На другой день после драки с Чепцом Горик зябнул утром под аркой и ждал Леню с нетерпением. Он помнил, что тот намекал на какую-то страшную клятву.
Леня появился непроницаемый и быстрый, на ходу погруженный в думу. Только свежий, свекольного оттенка фингал под глазом сообщал какое-то комическое несоответствие его серьезному, бледному от напряжения мысли облику.
— Ну? — спросил Горик.
— Что? — сказал Леня.
— Как насчет клятвы?
— А! На перемене после второго урока, я же сказал…
Первый урок был немецкий. Эсфирь Семеновна очень нервничала. На предыдущем ее уроке случился скандал: лишь только она заговорила о диктанте, как поднялся шум и гам, все стали топать и стучать по крышкам парт, как это делали в Государственной думе (судя по новому изумительнейшему фильму «Ленин в 1918 году»). Кое-как при помощи старосты Эсфирь утихомирила класс, опять завела речь о предстоящем диктанте, но ее опять сбили: начали организованно гудеть.
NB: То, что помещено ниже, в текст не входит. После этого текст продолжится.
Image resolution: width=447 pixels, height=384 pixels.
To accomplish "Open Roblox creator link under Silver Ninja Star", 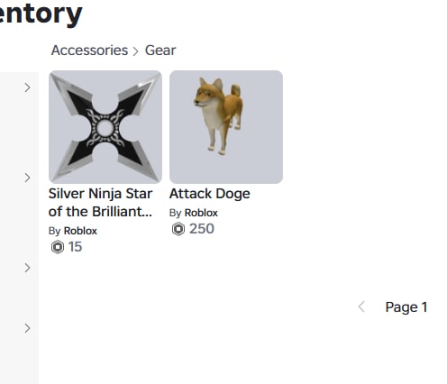I will pyautogui.click(x=80, y=231).
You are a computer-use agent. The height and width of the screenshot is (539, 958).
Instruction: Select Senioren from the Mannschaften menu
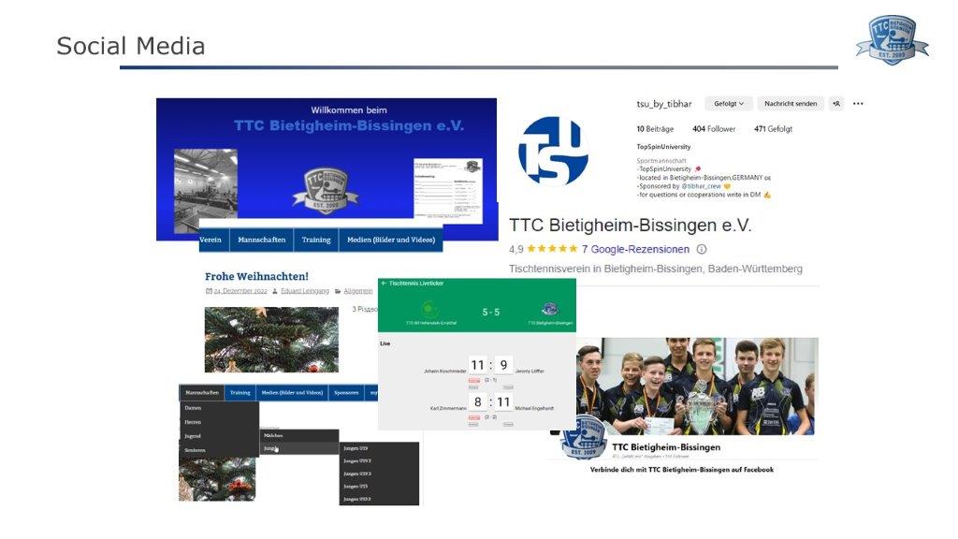click(x=195, y=450)
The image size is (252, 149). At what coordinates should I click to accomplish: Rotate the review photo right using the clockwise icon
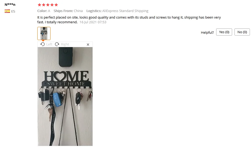click(x=57, y=44)
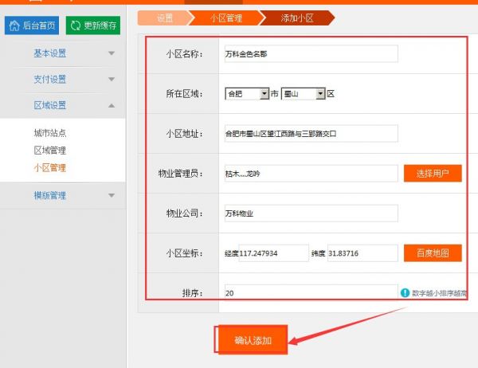Click the 百度地图 button
The image size is (478, 368).
tap(433, 253)
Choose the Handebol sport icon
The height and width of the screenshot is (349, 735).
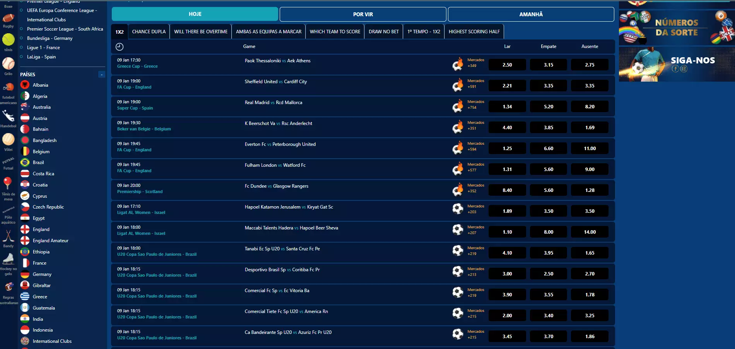(x=8, y=116)
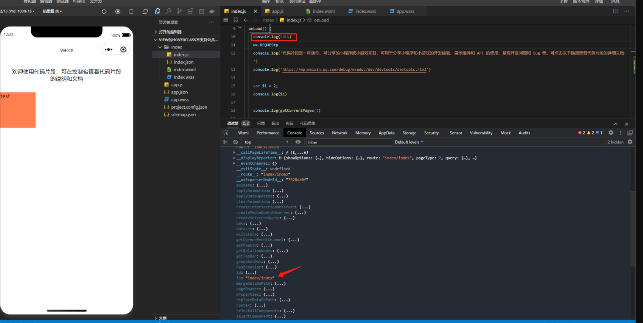Image resolution: width=643 pixels, height=323 pixels.
Task: Open the index.wxml file in explorer
Action: (x=185, y=70)
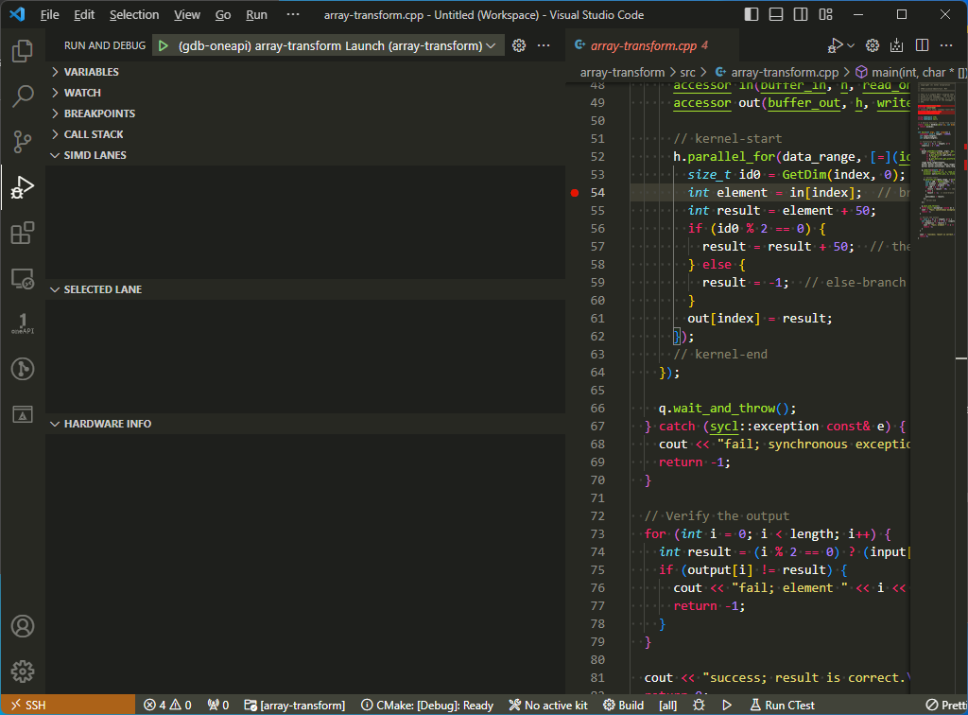Screen dimensions: 968x715
Task: Open the Selection menu
Action: pyautogui.click(x=134, y=15)
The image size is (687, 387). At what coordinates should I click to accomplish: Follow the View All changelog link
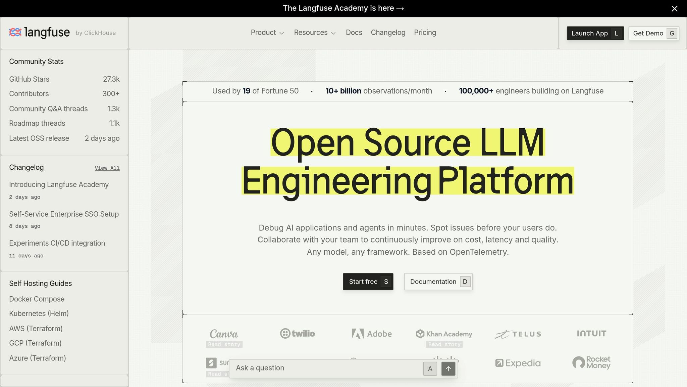(107, 168)
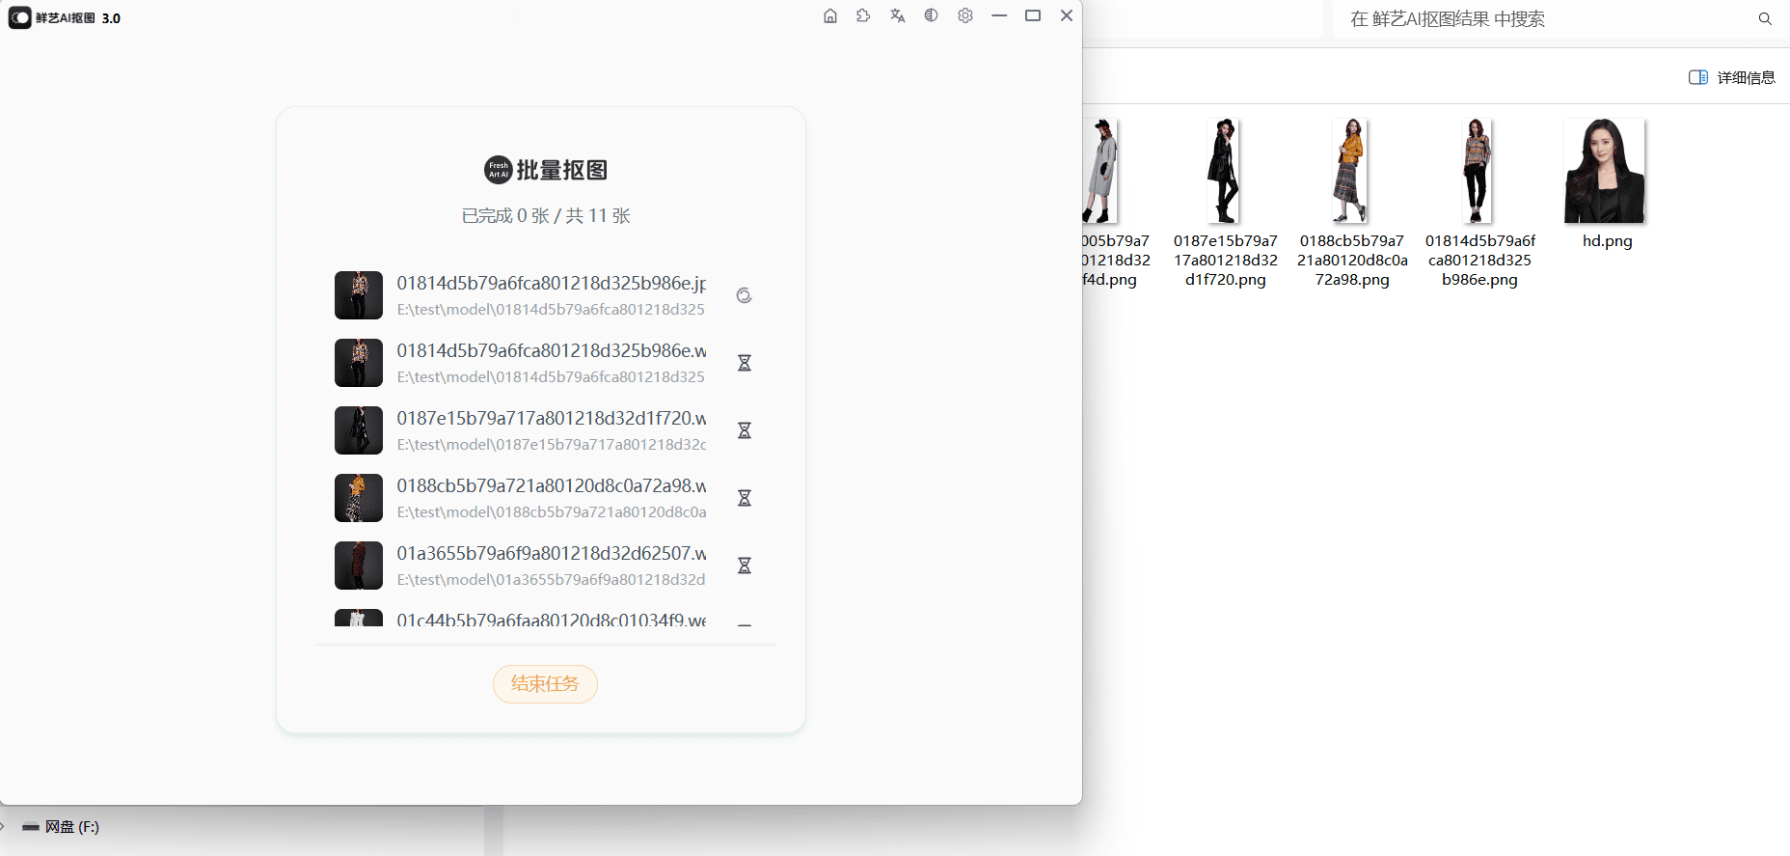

Эсфирь помчалась в учительскую и пришла с групповодом Елизаветой Александровной. Весь гнев почему-то обрушился на Мерзилу, которого выгнали из класса. Вот почему Эсфирь Семеновна сегодня нервничала, и Горик даже испытывал нечто вроде сочувствия к ней, глядя на то, как резко двигалась ее маленькая красная головка на красной же, чем-то похожей на петушиную, морщинистой шее и как настороженно метались ее взгляды туда-сюда. Есть такие учителя, один вид которых, их беспомощность, неловкость, ординарность и отсутствие чувства юмора вызывают желание их изводить. Такой неудачницей была Эсфирь Семеновна. Ее уделом было служить мишенью для скрытых издевательств и попадать впросак. Неожиданно загудела труба завода «Красный факел», находившегося рядом со школой, за кирпичной стеной.
— Кто гудит? — завопила Эсфирь Семеновна.
На втором уроке тоже удалось посмеяться. Был русский. Вызвали Володьку Сапожникова и спросили про наречие: изменяется оно или нет?
— Изменяется! — твердо ответил толстяк. Сапог всегда держался у доски крайне уверенно. А на сей раз он заметил, что новичок, сидевший на первой парте — как оказалось потом, большой шутник, — едва заметно кивал.
— Подумай хорошенько, Сапожников. Изменяется?
— Да! — еще более твердый ответ.
— По чему?
— По… по лицам.
— Ну, проспрягай мне хотя бы… хотя бы наречие «реже».
— Реже? Я режу, ты режешь, он режет…
Все грохотали, но Сапог был невозмутим: его ничем не прошибешь. И, только идя к своей парте, показал новичку кулак.
Настала перемена после второго урока. Горик получил записку от Лени, написанную простейшим цифровым шифром, прочитать которую было делом одной минуты: «На втором этаже у окна напротив физкабинета». Окно выходило в сад. Была видна набережная, берег, стылый под снегом кремлевский холм, часть стены с башней и дворец. Пришел Сапог, сел на подоконник и стал есть пирожки. На каждой перемене он что-нибудь ел. Появление Сапога обескуражило Горика: неужели Леня такой дурак, что решил посвятить в свою тайну и этого болтуна? Затем прибежал Марат и как ни в чем не бывало сказал: «Вы уже здесь?» Значит, и этот приглашен. Горик насупился. Ленина тайна теряла свою прелесть. А ведь он, как участник драки с Чепцом и самый близкий сосед Карася, имел право быть посвященным первым.